# About this exercise:
Retype the listing below, keeping every line the same.

# Information:
---

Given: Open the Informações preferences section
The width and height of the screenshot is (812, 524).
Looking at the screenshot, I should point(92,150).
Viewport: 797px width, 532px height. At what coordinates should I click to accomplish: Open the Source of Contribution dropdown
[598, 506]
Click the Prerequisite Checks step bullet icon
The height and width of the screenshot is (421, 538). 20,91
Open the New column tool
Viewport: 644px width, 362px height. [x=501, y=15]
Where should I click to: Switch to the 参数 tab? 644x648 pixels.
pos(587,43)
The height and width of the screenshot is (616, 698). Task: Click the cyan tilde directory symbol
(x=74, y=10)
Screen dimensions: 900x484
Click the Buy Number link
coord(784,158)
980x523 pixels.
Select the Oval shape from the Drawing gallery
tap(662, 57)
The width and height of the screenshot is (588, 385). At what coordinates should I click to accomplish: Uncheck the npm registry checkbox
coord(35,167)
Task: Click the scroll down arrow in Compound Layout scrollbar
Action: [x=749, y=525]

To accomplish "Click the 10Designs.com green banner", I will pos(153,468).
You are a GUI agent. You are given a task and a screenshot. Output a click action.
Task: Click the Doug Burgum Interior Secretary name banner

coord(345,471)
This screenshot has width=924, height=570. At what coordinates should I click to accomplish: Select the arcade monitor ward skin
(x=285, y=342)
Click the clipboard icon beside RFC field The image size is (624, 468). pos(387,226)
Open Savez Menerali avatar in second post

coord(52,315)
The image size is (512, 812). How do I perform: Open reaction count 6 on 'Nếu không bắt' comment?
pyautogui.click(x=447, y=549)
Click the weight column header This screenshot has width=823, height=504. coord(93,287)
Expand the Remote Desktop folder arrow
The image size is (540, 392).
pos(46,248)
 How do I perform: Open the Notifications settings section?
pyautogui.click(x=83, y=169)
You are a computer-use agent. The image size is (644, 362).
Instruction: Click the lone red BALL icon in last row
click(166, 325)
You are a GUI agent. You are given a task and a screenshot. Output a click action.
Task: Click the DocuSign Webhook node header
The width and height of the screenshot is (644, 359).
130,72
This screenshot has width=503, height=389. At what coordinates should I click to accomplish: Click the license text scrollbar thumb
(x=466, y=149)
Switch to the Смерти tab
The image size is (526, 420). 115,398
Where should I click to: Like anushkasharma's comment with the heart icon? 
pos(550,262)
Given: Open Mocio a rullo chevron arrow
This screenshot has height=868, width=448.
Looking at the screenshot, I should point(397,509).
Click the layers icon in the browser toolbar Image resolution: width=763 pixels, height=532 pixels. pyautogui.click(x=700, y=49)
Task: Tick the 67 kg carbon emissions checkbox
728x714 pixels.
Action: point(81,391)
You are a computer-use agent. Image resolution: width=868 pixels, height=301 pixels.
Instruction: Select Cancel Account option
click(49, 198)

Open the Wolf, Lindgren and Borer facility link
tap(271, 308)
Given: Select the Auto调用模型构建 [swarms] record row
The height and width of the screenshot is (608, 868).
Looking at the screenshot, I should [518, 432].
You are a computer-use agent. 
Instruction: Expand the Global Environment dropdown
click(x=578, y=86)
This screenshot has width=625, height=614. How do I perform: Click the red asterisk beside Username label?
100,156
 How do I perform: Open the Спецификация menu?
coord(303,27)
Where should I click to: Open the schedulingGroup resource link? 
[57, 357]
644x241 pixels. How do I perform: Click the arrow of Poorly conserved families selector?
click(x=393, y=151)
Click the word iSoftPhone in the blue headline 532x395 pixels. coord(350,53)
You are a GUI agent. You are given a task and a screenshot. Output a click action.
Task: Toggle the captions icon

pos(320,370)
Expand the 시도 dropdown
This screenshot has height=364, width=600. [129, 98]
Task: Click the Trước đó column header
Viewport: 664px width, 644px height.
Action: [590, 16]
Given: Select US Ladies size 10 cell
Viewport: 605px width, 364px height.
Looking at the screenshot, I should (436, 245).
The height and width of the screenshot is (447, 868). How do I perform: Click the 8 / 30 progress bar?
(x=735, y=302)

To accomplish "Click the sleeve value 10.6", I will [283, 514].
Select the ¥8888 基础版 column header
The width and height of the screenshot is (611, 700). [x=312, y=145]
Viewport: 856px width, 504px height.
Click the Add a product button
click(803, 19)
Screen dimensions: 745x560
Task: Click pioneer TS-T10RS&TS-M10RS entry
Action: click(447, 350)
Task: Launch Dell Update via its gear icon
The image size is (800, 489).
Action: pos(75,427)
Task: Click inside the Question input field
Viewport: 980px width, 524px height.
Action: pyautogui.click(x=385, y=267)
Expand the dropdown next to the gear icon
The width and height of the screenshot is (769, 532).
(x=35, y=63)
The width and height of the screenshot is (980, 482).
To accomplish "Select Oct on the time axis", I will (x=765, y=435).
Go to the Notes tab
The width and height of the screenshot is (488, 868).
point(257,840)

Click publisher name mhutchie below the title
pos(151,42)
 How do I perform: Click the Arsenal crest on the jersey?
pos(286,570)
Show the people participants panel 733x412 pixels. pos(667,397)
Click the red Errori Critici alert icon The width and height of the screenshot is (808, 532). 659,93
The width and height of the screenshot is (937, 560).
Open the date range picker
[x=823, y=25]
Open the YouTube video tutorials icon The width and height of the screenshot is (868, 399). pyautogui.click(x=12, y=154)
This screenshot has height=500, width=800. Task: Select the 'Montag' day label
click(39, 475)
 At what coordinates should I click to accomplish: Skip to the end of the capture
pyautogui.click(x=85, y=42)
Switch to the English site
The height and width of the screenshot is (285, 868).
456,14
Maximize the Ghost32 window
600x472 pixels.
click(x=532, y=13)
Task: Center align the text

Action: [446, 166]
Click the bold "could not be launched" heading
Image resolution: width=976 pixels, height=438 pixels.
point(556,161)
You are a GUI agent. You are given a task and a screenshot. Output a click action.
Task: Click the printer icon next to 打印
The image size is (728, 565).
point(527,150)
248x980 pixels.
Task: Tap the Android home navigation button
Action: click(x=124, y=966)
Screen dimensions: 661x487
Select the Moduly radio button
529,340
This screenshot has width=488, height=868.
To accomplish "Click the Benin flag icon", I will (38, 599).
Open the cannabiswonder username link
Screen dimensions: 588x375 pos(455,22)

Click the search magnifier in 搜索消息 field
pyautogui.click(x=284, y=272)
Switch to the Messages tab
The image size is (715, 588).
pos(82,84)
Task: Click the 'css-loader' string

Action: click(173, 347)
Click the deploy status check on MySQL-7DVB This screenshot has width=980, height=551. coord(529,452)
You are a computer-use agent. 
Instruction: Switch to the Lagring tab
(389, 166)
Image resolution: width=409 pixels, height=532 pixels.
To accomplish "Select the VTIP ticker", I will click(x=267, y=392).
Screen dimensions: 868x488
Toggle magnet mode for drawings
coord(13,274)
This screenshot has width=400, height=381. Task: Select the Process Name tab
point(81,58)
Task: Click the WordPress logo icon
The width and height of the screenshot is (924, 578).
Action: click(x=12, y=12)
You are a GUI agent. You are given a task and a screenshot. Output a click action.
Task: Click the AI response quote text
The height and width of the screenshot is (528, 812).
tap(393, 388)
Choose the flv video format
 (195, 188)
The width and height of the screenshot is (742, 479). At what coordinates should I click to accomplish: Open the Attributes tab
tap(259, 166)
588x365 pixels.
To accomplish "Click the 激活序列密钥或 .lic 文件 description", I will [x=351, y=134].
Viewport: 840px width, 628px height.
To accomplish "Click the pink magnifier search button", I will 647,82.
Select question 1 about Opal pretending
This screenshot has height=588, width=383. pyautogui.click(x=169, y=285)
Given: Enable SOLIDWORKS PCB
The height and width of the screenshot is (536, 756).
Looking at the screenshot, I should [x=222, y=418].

---

# Task response:
Given: Open the Informações preferences section
The width and height of the screenshot is (812, 524).
Looking at the screenshot, I should point(92,150).
Viewport: 797px width, 532px height. At what coordinates should I click to accomplish: Open the Source of Contribution dropdown
[598, 506]
Click the Prerequisite Checks step bullet icon
The height and width of the screenshot is (421, 538). 20,91
Open the New column tool
Viewport: 644px width, 362px height. [x=501, y=15]
Where should I click to: Switch to the 参数 tab? 644x648 pixels.
pos(587,43)
The height and width of the screenshot is (616, 698). Task: Click the cyan tilde directory symbol
(x=74, y=10)
Screen dimensions: 900x484
Click the Buy Number link
coord(784,158)
980x523 pixels.
Select the Oval shape from the Drawing gallery
tap(662, 57)
The width and height of the screenshot is (588, 385). At what coordinates should I click to accomplish: Uncheck the npm registry checkbox
coord(35,167)
Task: Click the scroll down arrow in Compound Layout scrollbar
Action: [x=749, y=525]

To accomplish "Click the 10Designs.com green banner", I will pos(153,468).
You are a GUI agent. You are given a task and a screenshot. Output a click action.
Task: Click the Doug Burgum Interior Secretary name banner

coord(345,471)
This screenshot has width=924, height=570. At what coordinates should I click to accomplish: Select the arcade monitor ward skin
(x=285, y=342)
Click the clipboard icon beside RFC field The image size is (624, 468). pos(387,226)
Open Savez Menerali avatar in second post

coord(52,315)
The image size is (512, 812). How do I perform: Open reaction count 6 on 'Nếu không bắt' comment?
pyautogui.click(x=447, y=549)
Click the weight column header This screenshot has width=823, height=504. coord(93,287)
Expand the Remote Desktop folder arrow
The image size is (540, 392).
pos(46,248)
 How do I perform: Open the Notifications settings section?
pyautogui.click(x=83, y=169)
You are a computer-use agent. The image size is (644, 362).
Instruction: Click the lone red BALL icon in last row
click(166, 325)
You are a GUI agent. You are given a task and a screenshot. Output a click action.
Task: Click the DocuSign Webhook node header
The width and height of the screenshot is (644, 359).
130,72
This screenshot has width=503, height=389. At what coordinates should I click to accomplish: Click the license text scrollbar thumb
(x=466, y=149)
Switch to the Смерти tab
The image size is (526, 420). 115,398
Where should I click to: Like anushkasharma's comment with the heart icon? 
pos(550,262)
Given: Open Mocio a rullo chevron arrow
This screenshot has height=868, width=448.
Looking at the screenshot, I should point(397,509).
Click the layers icon in the browser toolbar Image resolution: width=763 pixels, height=532 pixels. pyautogui.click(x=700, y=49)
Task: Tick the 67 kg carbon emissions checkbox
728x714 pixels.
Action: point(81,391)
You are a computer-use agent. Image resolution: width=868 pixels, height=301 pixels.
Instruction: Select Cancel Account option
click(49, 198)

Open the Wolf, Lindgren and Borer facility link
tap(271, 308)
Given: Select the Auto调用模型构建 [swarms] record row
The height and width of the screenshot is (608, 868).
Looking at the screenshot, I should [518, 432].
You are a computer-use agent. 
Instruction: Expand the Global Environment dropdown
click(x=578, y=86)
This screenshot has width=625, height=614. How do I perform: Click the red asterisk beside Username label?
100,156
 How do I perform: Open the Спецификация menu?
coord(303,27)
Where should I click to: Open the schedulingGroup resource link? 
[57, 357]
644x241 pixels. How do I perform: Click the arrow of Poorly conserved families selector?
click(x=393, y=151)
Click the word iSoftPhone in the blue headline 532x395 pixels. coord(350,53)
You are a GUI agent. You are given a task and a screenshot. Output a click action.
Task: Toggle the captions icon

pos(320,370)
Expand the 시도 dropdown
This screenshot has height=364, width=600. [129, 98]
Task: Click the Trước đó column header
Viewport: 664px width, 644px height.
Action: [590, 16]
Given: Select US Ladies size 10 cell
Viewport: 605px width, 364px height.
Looking at the screenshot, I should (436, 245).
The height and width of the screenshot is (447, 868). How do I perform: Click the 8 / 30 progress bar?
(x=735, y=302)

To accomplish "Click the sleeve value 10.6", I will [283, 514].
Select the ¥8888 基础版 column header
The width and height of the screenshot is (611, 700). [x=312, y=145]
Viewport: 856px width, 504px height.
Click the Add a product button
click(803, 19)
Screen dimensions: 745x560
Task: Click pioneer TS-T10RS&TS-M10RS entry
Action: click(447, 350)
Task: Launch Dell Update via its gear icon
The image size is (800, 489).
Action: pos(75,427)
Task: Click inside the Question input field
Viewport: 980px width, 524px height.
Action: pyautogui.click(x=385, y=267)
Expand the dropdown next to the gear icon
The width and height of the screenshot is (769, 532).
(x=35, y=63)
The width and height of the screenshot is (980, 482).
To accomplish "Select Oct on the time axis", I will (x=765, y=435).
Go to the Notes tab
The width and height of the screenshot is (488, 868).
point(257,840)

Click publisher name mhutchie below the title
pos(151,42)
 How do I perform: Click the Arsenal crest on the jersey?
pos(286,570)
Show the people participants panel 733x412 pixels. pos(667,397)
Click the red Errori Critici alert icon The width and height of the screenshot is (808, 532). 659,93
The width and height of the screenshot is (937, 560).
Open the date range picker
[x=823, y=25]
Open the YouTube video tutorials icon The width and height of the screenshot is (868, 399). pyautogui.click(x=12, y=154)
This screenshot has height=500, width=800. Task: Select the 'Montag' day label
click(39, 475)
 At what coordinates should I click to accomplish: Skip to the end of the capture
pyautogui.click(x=85, y=42)
Switch to the English site
The height and width of the screenshot is (285, 868).
456,14
Maximize the Ghost32 window
600x472 pixels.
click(x=532, y=13)
Task: Center align the text

Action: [446, 166]
Click the bold "could not be launched" heading
Image resolution: width=976 pixels, height=438 pixels.
point(556,161)
You are a GUI agent. You are given a task and a screenshot. Output a click action.
Task: Click the printer icon next to 打印
The image size is (728, 565).
point(527,150)
248x980 pixels.
Task: Tap the Android home navigation button
Action: click(x=124, y=966)
Screen dimensions: 661x487
Select the Moduly radio button
529,340
This screenshot has width=488, height=868.
To accomplish "Click the Benin flag icon", I will (38, 599).
Open the cannabiswonder username link
Screen dimensions: 588x375 pos(455,22)

Click the search magnifier in 搜索消息 field
pyautogui.click(x=284, y=272)
Switch to the Messages tab
The image size is (715, 588).
pos(82,84)
Task: Click the 'css-loader' string

Action: click(173, 347)
Click the deploy status check on MySQL-7DVB This screenshot has width=980, height=551. coord(529,452)
You are a computer-use agent. 
Instruction: Switch to the Lagring tab
(389, 166)
Image resolution: width=409 pixels, height=532 pixels.
To accomplish "Select the VTIP ticker", I will click(x=267, y=392).
Screen dimensions: 868x488
Toggle magnet mode for drawings
coord(13,274)
This screenshot has width=400, height=381. Task: Select the Process Name tab
point(81,58)
Task: Click the WordPress logo icon
The width and height of the screenshot is (924, 578).
Action: click(x=12, y=12)
You are a GUI agent. You are given a task and a screenshot. Output a click action.
Task: Click the AI response quote text
The height and width of the screenshot is (528, 812).
tap(393, 388)
Choose the flv video format
 (195, 188)
The width and height of the screenshot is (742, 479). At what coordinates should I click to accomplish: Open the Attributes tab
tap(259, 166)
588x365 pixels.
To accomplish "Click the 激活序列密钥或 .lic 文件 description", I will [x=351, y=134].
Viewport: 840px width, 628px height.
To accomplish "Click the pink magnifier search button", I will 647,82.
Select question 1 about Opal pretending
This screenshot has height=588, width=383. pyautogui.click(x=169, y=285)
Given: Enable SOLIDWORKS PCB
The height and width of the screenshot is (536, 756).
Looking at the screenshot, I should [x=222, y=418].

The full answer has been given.